Crotaphatrema tchabalmbaboensis
- Conservation status: Data Deficient (IUCN 3.1)

Scientific classification
- Kingdom: Animalia
- Phylum: Chordata
- Class: Amphibia
- Order: Gymnophiona
- Clade: Apoda
- Family: Scolecomorphidae
- Genus: Crotaphatrema
- Species: C. tchabalmbaboensis
- Binomial name: Crotaphatrema tchabalmbaboensis Lawson, 2000

= Crotaphatrema tchabalmbaboensis =

- Genus: Crotaphatrema
- Species: tchabalmbaboensis
- Authority: Lawson, 2000
- Conservation status: DD

Species of amphibian

Crotaphatrema tchabalmbaboensis is a species of caecilian in the family Scolecomorphidae, the tropical or African caecilians.
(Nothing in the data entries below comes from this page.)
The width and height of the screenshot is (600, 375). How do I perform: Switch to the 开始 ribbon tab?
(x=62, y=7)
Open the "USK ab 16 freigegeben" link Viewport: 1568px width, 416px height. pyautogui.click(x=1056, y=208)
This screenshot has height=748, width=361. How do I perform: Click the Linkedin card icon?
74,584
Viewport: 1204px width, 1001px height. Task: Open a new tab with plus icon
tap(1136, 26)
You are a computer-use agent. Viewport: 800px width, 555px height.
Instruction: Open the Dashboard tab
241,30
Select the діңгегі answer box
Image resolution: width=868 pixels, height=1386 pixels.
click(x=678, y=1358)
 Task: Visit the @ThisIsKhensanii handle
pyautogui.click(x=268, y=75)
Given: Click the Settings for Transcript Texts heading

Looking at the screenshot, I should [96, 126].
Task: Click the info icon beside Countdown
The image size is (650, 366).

It was discovered in 1997 on Mount Tchabal Mbabo in the Adamawa Plateau, western Cameroon, and described as a new species to science in 2000. Three specimens were collected at the type locality, and no individuals have been observed since.

==Description==
This caecilian, the third species in the genus Crotaphatrema, is differentiated from the others by size, body shape, color pattern, and the lack of grooves on its collars.

The type series consists of two adult females measuring 298 and 338 mm in total length, and a subadult female measuring 278 mm. The body width is 8–10 mm. The eyes are not visible externally. The dorsum is blue- black and the venter is cream. The border between the dorsal and ventral coloration has a serrated pattern.

==Habitat and conservation==
The species is known only from the northern face of one mountain, where it was collected from forests on steep, sloping terrain at 1950–2000 m above sea level. It is not known if it can survive in the surrounding heavily grazed pastureland. Mount Tchabal Mbabo has been proposed as a national park, which provide protection for the species' forest habitat.